Rick Gates, who served as Trump’s deputy campaign chairman, testified Tuesday that Stone began discussing Clinton leaks with the campaign in April 2016 and that from May onward Gates understood Stone to be the campaign’s intermediary with WikiLeaks. By July 2016, Gates testified, Trump campaign chairman Paul Manafort said he was updating Trump and others regularly and directed Gates to keep following up with Stone. After Trump ended one phone call from Stone at the end of that month, Gates testified, the future president said to Gates that “more information would be coming.”
Oh, my, my, my. As Rachel Maddow points out in the segment above, Donald Trump said something completely different in his written responses to Robert Mueller. “I do not recall discussing WikiLeaks with him,” Trump wrote under penalty of perjury. “Nor do I recall being aware of Mr. Stone having discussed WikiLeaks with individuals associated with my campaign.”
As Chuck Rosenberg points out in the Rachel Maddow Show clip above, The Very Stable Genius with a better memory than anyone else left himself just enough wiggle room to sidle out of direct perjury. Those "do not recall" disclaimers will save him, more's the pity.

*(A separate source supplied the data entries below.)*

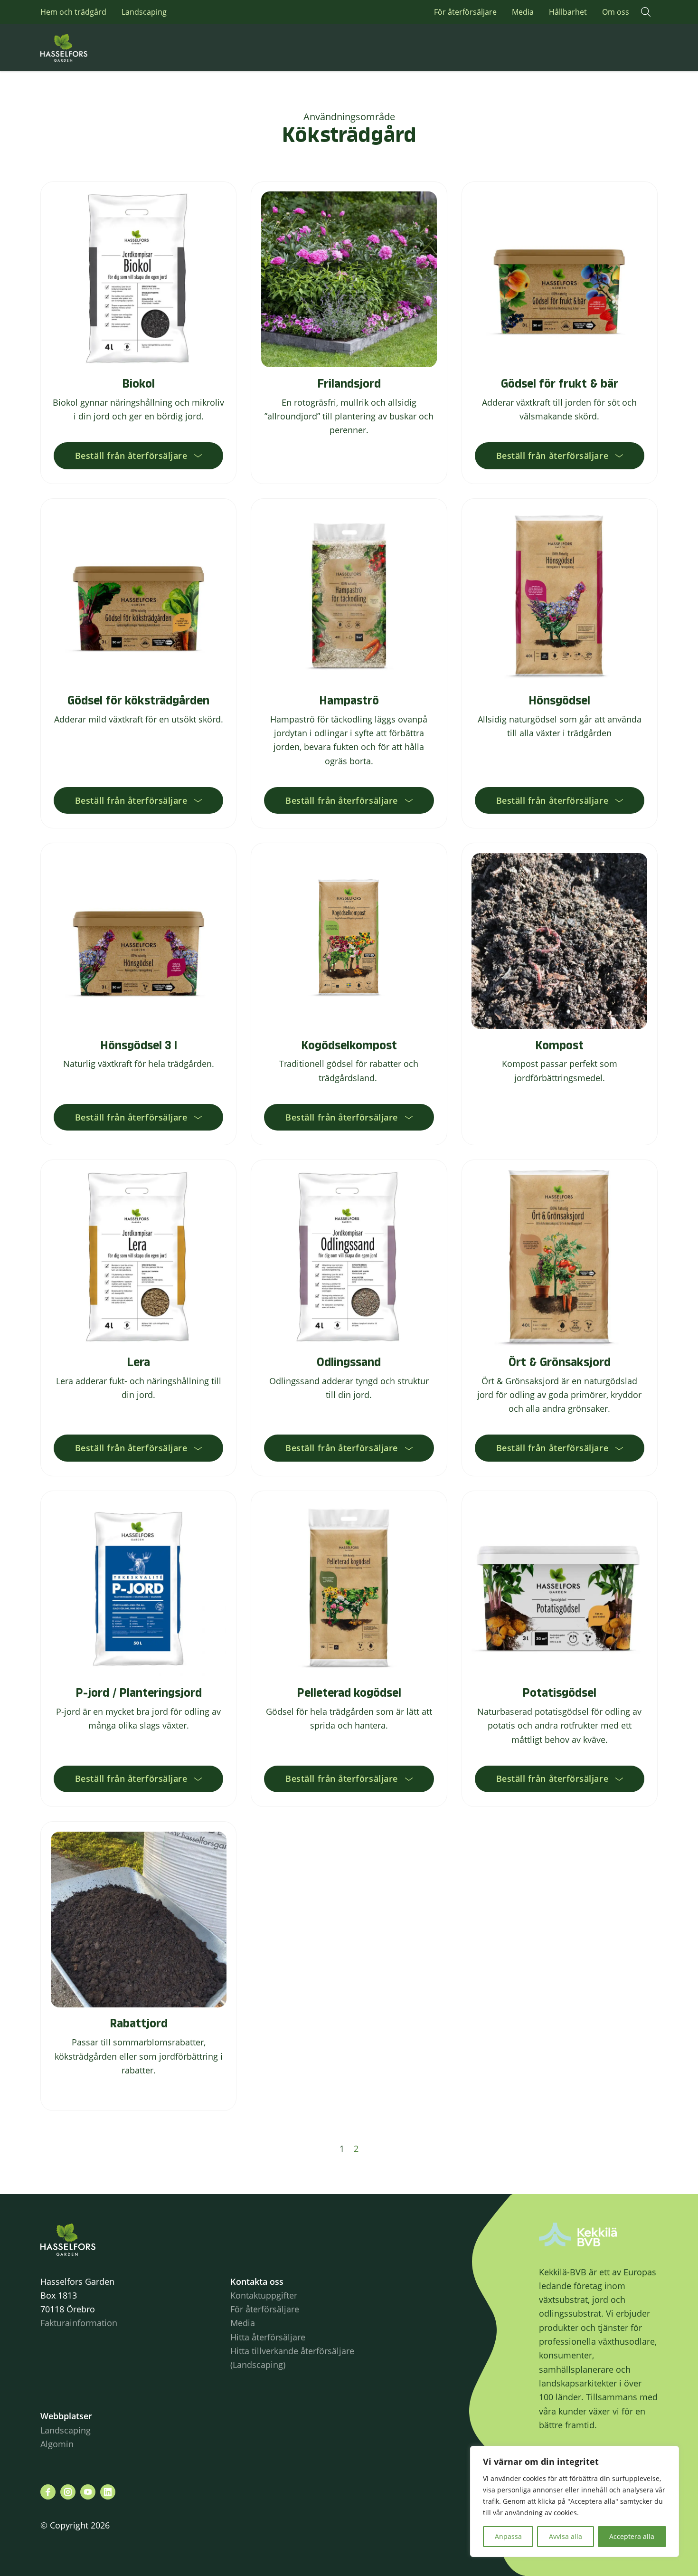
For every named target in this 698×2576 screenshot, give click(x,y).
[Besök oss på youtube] (87, 2492)
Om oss (615, 12)
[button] (646, 12)
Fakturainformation (78, 2323)
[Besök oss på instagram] (67, 2492)
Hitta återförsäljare (267, 2337)
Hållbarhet (568, 12)
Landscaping (144, 12)
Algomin (57, 2444)
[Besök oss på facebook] (48, 2492)
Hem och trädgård (73, 12)
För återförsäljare (465, 12)
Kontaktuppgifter (263, 2295)
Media (523, 12)
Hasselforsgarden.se (78, 47)
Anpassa (508, 2536)
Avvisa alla (565, 2536)
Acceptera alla (631, 2536)
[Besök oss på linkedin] (107, 2492)
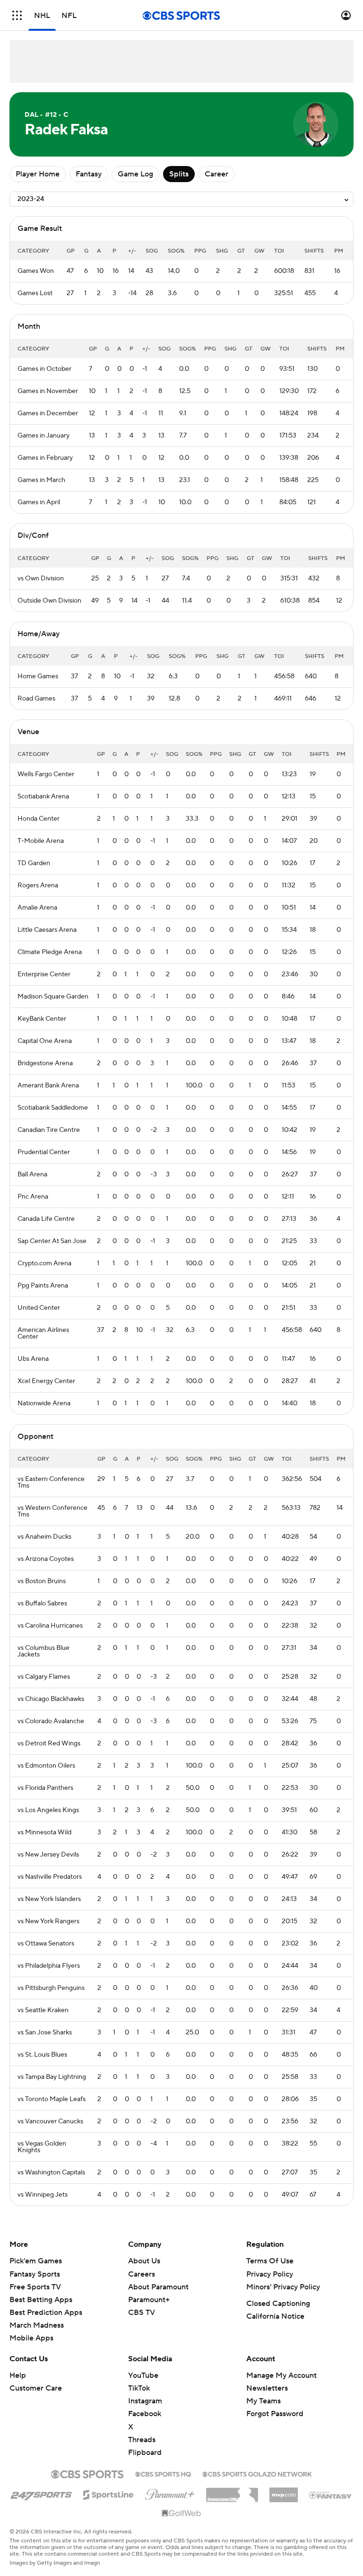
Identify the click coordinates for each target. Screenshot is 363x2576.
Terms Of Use (270, 2261)
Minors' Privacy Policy (283, 2287)
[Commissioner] (232, 2491)
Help (17, 2375)
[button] (17, 15)
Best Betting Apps (40, 2299)
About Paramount (158, 2287)
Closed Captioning (278, 2303)
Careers (141, 2274)
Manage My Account (281, 2375)
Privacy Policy (269, 2274)
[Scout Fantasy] (331, 2494)
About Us (144, 2261)
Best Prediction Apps (45, 2312)
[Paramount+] (170, 2492)
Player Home (38, 174)
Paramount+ (149, 2299)
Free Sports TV (35, 2287)
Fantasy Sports (34, 2274)
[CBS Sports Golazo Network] (257, 2473)
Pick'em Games (35, 2261)
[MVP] (283, 2491)
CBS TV (141, 2312)
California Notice (275, 2316)
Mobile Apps (31, 2338)
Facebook (144, 2413)
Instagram (145, 2401)
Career (216, 174)
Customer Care (35, 2388)
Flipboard (145, 2452)
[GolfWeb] (181, 2513)
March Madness (36, 2325)
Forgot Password (274, 2413)
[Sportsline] (108, 2493)
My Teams (263, 2401)
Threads (142, 2440)
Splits (179, 174)
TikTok (139, 2388)
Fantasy (89, 174)
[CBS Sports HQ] (163, 2473)
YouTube (143, 2375)
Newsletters (267, 2388)
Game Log (135, 174)
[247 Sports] (41, 2493)
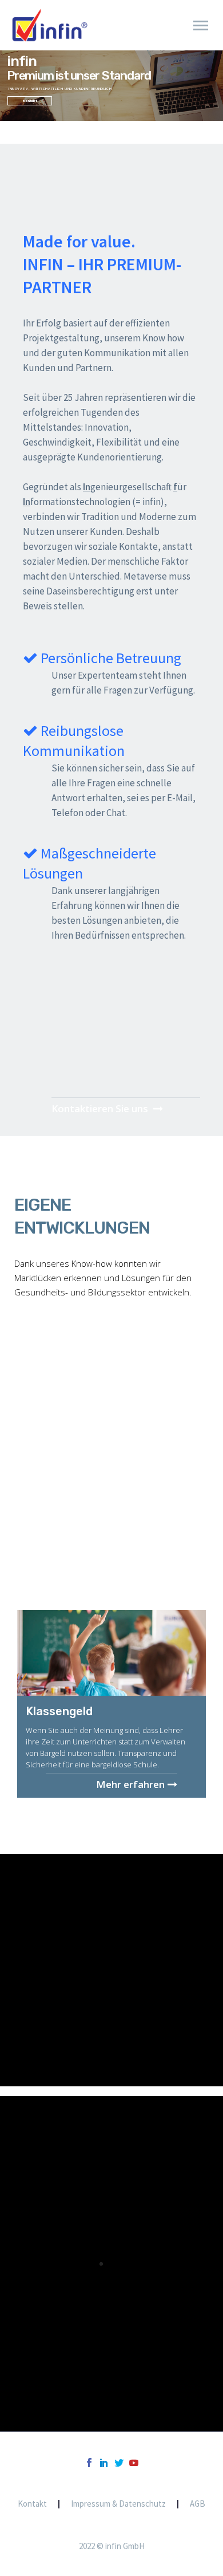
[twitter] (119, 2462)
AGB (197, 2504)
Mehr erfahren (130, 1783)
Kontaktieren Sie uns (100, 1107)
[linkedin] (104, 2462)
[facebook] (89, 2462)
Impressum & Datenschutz (118, 2504)
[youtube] (133, 2462)
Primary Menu (200, 25)
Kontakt (32, 2504)
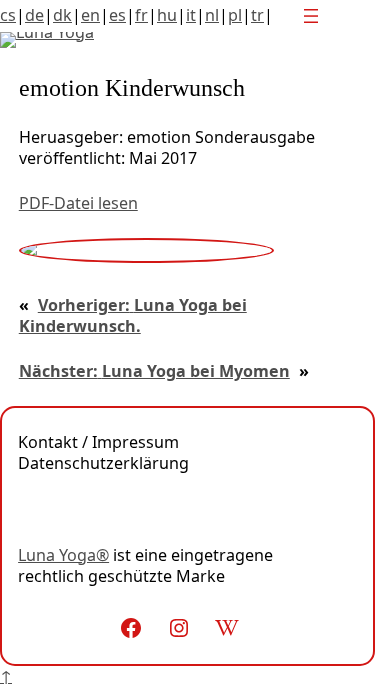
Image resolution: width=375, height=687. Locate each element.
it (191, 15)
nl (212, 15)
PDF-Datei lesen (78, 203)
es (117, 15)
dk (62, 15)
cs (8, 15)
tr (257, 15)
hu (167, 15)
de (34, 15)
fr (141, 15)
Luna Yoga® (63, 555)
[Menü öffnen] (311, 16)
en (90, 15)
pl (235, 15)
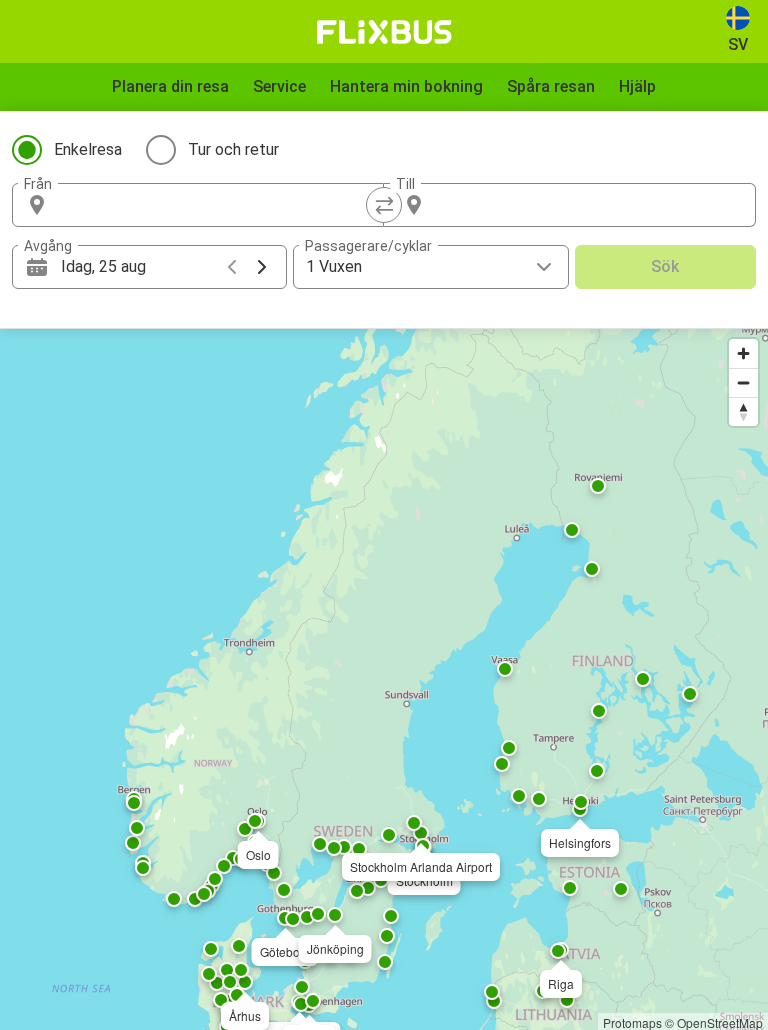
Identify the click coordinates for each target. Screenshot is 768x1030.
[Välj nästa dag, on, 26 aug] (262, 267)
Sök (665, 266)
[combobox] (216, 205)
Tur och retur (233, 149)
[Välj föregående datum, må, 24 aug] (232, 267)
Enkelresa (88, 149)
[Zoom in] (743, 353)
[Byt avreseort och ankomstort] (384, 205)
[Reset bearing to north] (743, 411)
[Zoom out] (743, 382)
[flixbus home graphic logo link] (384, 32)
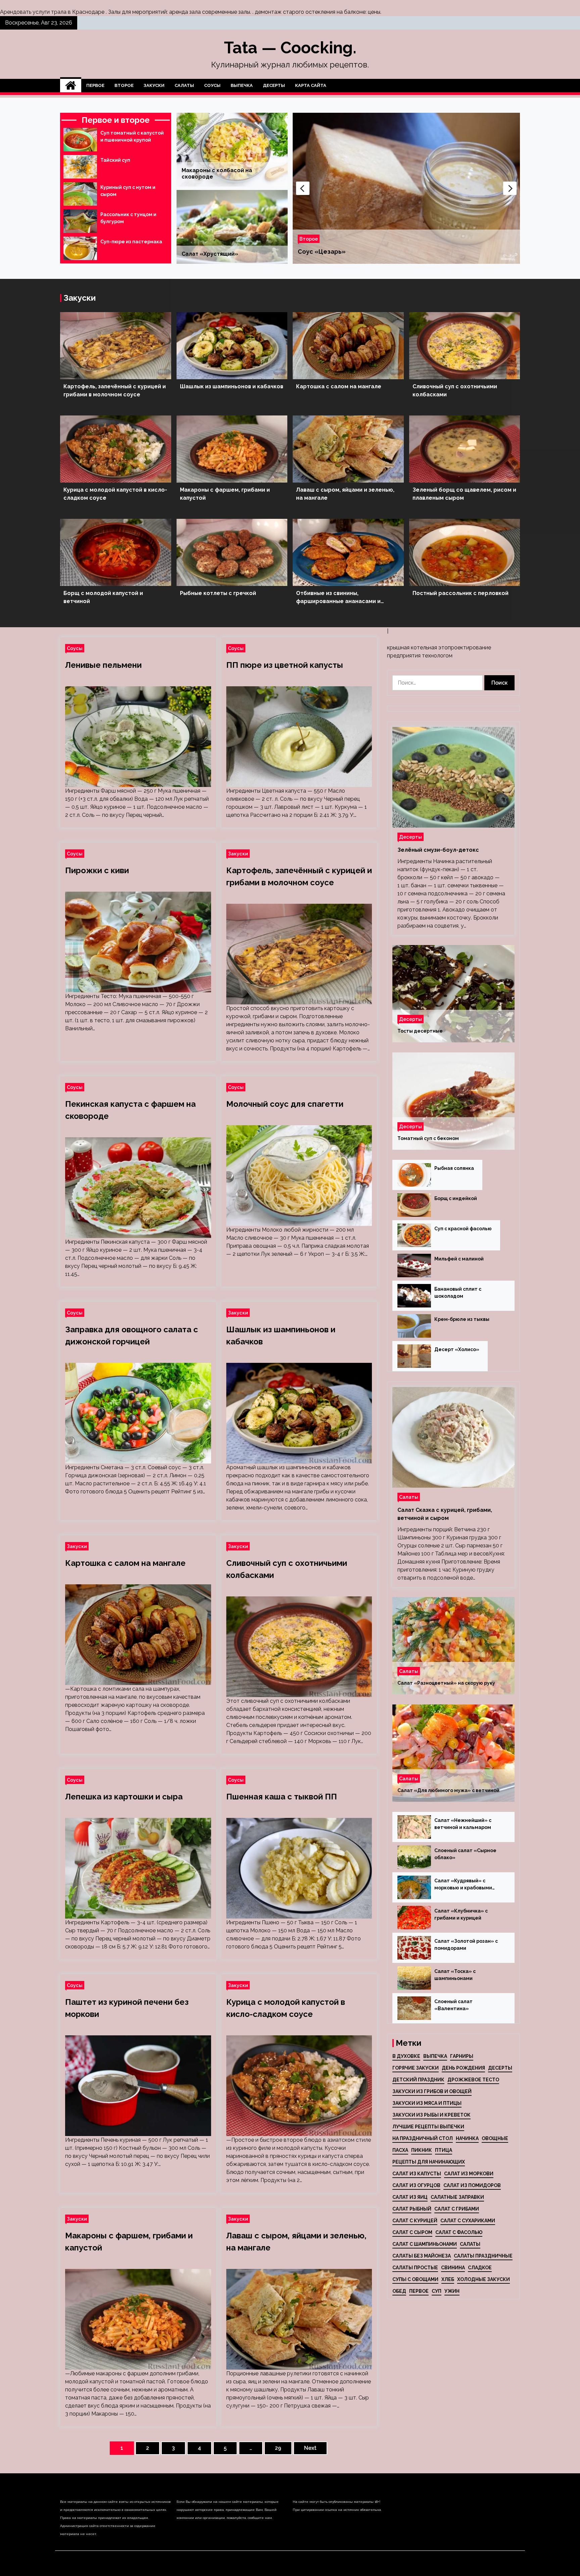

As for Roger Stone, the prosecution has rested and the defense, in spite of swearing up and down that Roger Stone would testify, has opted not to put on a case. They have moved to dismiss the case -- a standard move -- and are likely to see it go to the jury sometime tomorrow after jurors have received instruction.
Still, the picture is pretty clear that the Russians hacked the DNC, handed off the loot to Wikileaks, who then coordinated with Roger Stone either directly or indirectly to use them to the campaign's advantage. Closing arguments begin on Wednesday at 1pm eastern time. And then it goes to the jury. From there, it's anyone's guess.